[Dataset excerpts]
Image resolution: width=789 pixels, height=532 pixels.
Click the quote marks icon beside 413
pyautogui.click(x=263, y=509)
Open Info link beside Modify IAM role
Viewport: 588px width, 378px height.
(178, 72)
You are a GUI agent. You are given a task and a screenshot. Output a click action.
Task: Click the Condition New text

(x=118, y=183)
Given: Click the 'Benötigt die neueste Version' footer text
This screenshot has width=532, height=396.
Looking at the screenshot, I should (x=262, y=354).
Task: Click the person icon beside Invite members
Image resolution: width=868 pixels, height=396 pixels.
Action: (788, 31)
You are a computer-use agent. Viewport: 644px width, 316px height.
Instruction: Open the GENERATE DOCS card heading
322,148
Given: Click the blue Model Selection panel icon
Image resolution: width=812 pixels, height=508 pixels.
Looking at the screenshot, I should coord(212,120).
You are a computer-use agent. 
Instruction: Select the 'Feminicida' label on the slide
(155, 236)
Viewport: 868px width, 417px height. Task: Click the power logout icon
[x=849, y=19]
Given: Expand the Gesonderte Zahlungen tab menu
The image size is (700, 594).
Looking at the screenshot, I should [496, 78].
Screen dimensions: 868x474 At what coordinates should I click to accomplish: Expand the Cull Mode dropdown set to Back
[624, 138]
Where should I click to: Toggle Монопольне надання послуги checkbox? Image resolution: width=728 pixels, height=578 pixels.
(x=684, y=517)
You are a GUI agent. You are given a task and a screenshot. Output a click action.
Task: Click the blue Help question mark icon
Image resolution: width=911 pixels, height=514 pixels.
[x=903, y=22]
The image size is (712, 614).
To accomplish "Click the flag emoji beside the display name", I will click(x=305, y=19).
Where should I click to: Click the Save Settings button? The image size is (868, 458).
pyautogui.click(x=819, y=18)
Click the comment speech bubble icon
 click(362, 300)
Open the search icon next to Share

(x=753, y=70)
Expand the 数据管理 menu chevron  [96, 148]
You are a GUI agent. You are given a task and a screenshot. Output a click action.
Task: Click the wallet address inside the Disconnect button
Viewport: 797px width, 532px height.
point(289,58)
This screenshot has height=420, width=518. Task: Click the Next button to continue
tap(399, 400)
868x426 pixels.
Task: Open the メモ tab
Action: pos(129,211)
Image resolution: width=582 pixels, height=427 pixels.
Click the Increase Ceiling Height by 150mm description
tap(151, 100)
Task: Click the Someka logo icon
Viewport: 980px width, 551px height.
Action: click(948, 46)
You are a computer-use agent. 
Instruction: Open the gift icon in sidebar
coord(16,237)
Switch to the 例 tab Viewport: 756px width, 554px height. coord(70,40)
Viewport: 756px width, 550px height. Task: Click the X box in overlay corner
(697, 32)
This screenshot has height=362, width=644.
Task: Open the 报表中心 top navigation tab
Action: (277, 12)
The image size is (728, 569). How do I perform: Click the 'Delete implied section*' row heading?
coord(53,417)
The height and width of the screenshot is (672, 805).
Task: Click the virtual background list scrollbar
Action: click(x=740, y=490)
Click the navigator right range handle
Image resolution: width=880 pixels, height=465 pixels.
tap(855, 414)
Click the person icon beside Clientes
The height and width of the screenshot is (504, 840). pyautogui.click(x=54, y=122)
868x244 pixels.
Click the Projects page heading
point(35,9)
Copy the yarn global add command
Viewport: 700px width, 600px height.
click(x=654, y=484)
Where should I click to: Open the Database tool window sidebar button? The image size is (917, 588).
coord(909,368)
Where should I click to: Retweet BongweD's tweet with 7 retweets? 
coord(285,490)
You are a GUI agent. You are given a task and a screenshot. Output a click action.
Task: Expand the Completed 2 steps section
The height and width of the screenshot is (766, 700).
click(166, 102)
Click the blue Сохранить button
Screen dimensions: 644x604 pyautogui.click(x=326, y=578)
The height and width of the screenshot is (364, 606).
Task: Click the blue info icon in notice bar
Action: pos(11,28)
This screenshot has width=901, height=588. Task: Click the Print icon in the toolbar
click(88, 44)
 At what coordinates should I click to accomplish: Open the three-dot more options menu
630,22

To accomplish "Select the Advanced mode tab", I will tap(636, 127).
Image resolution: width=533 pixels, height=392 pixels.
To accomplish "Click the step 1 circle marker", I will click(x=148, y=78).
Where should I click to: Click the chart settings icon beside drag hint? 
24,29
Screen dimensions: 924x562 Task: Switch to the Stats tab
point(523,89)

* Task description *
Line by line, copy the entries above exactly as they appear.

* Your response *
Image resolution: width=789 pixels, height=532 pixels.
Click the quote marks icon beside 413
pyautogui.click(x=263, y=509)
Open Info link beside Modify IAM role
Viewport: 588px width, 378px height.
(178, 72)
You are a GUI agent. You are given a task and a screenshot. Output a click action.
Task: Click the Condition New text

(x=118, y=183)
Given: Click the 'Benötigt die neueste Version' footer text
This screenshot has width=532, height=396.
Looking at the screenshot, I should (x=262, y=354).
Task: Click the person icon beside Invite members
Image resolution: width=868 pixels, height=396 pixels.
Action: (788, 31)
You are a computer-use agent. Viewport: 644px width, 316px height.
Instruction: Open the GENERATE DOCS card heading
322,148
Given: Click the blue Model Selection panel icon
Image resolution: width=812 pixels, height=508 pixels.
Looking at the screenshot, I should coord(212,120).
You are a computer-use agent. 
Instruction: Select the 'Feminicida' label on the slide
(155, 236)
Viewport: 868px width, 417px height. Task: Click the power logout icon
[x=849, y=19]
Given: Expand the Gesonderte Zahlungen tab menu
The image size is (700, 594).
Looking at the screenshot, I should [496, 78].
Screen dimensions: 868x474 At what coordinates should I click to accomplish: Expand the Cull Mode dropdown set to Back
[624, 138]
Where should I click to: Toggle Монопольне надання послуги checkbox? Image resolution: width=728 pixels, height=578 pixels.
(x=684, y=517)
You are a GUI agent. You are given a task and a screenshot. Output a click action.
Task: Click the blue Help question mark icon
Image resolution: width=911 pixels, height=514 pixels.
[x=903, y=22]
The image size is (712, 614).
To accomplish "Click the flag emoji beside the display name", I will click(x=305, y=19).
Where should I click to: Click the Save Settings button? The image size is (868, 458).
pyautogui.click(x=819, y=18)
Click the comment speech bubble icon
 click(362, 300)
Open the search icon next to Share

(x=753, y=70)
Expand the 数据管理 menu chevron  [96, 148]
You are a GUI agent. You are given a task and a screenshot. Output a click action.
Task: Click the wallet address inside the Disconnect button
Viewport: 797px width, 532px height.
point(289,58)
This screenshot has height=420, width=518. Task: Click the Next button to continue
tap(399, 400)
868x426 pixels.
Task: Open the メモ tab
Action: pos(129,211)
Image resolution: width=582 pixels, height=427 pixels.
Click the Increase Ceiling Height by 150mm description
tap(151, 100)
Task: Click the Someka logo icon
Viewport: 980px width, 551px height.
Action: click(948, 46)
You are a computer-use agent. 
Instruction: Open the gift icon in sidebar
coord(16,237)
Switch to the 例 tab Viewport: 756px width, 554px height. coord(70,40)
Viewport: 756px width, 550px height. Task: Click the X box in overlay corner
(697, 32)
This screenshot has height=362, width=644.
Task: Open the 报表中心 top navigation tab
Action: (277, 12)
The image size is (728, 569). How do I perform: Click the 'Delete implied section*' row heading?
coord(53,417)
The height and width of the screenshot is (672, 805).
Task: Click the virtual background list scrollbar
Action: click(x=740, y=490)
Click the navigator right range handle
Image resolution: width=880 pixels, height=465 pixels.
tap(855, 414)
Click the person icon beside Clientes
The height and width of the screenshot is (504, 840). pyautogui.click(x=54, y=122)
868x244 pixels.
Click the Projects page heading
point(35,9)
Copy the yarn global add command
Viewport: 700px width, 600px height.
click(x=654, y=484)
Where should I click to: Open the Database tool window sidebar button? The image size is (917, 588).
coord(909,368)
Where should I click to: Retweet BongweD's tweet with 7 retweets? 
coord(285,490)
You are a GUI agent. You are given a task and a screenshot. Output a click action.
Task: Expand the Completed 2 steps section
The height and width of the screenshot is (766, 700).
click(166, 102)
Click the blue Сохранить button
Screen dimensions: 644x604 pyautogui.click(x=326, y=578)
The height and width of the screenshot is (364, 606).
Task: Click the blue info icon in notice bar
Action: pos(11,28)
This screenshot has width=901, height=588. Task: Click the Print icon in the toolbar
click(88, 44)
 At what coordinates should I click to accomplish: Open the three-dot more options menu
630,22

To accomplish "Select the Advanced mode tab", I will tap(636, 127).
Image resolution: width=533 pixels, height=392 pixels.
To accomplish "Click the step 1 circle marker", I will click(x=148, y=78).
Where should I click to: Click the chart settings icon beside drag hint? 
24,29
Screen dimensions: 924x562 Task: Switch to the Stats tab
point(523,89)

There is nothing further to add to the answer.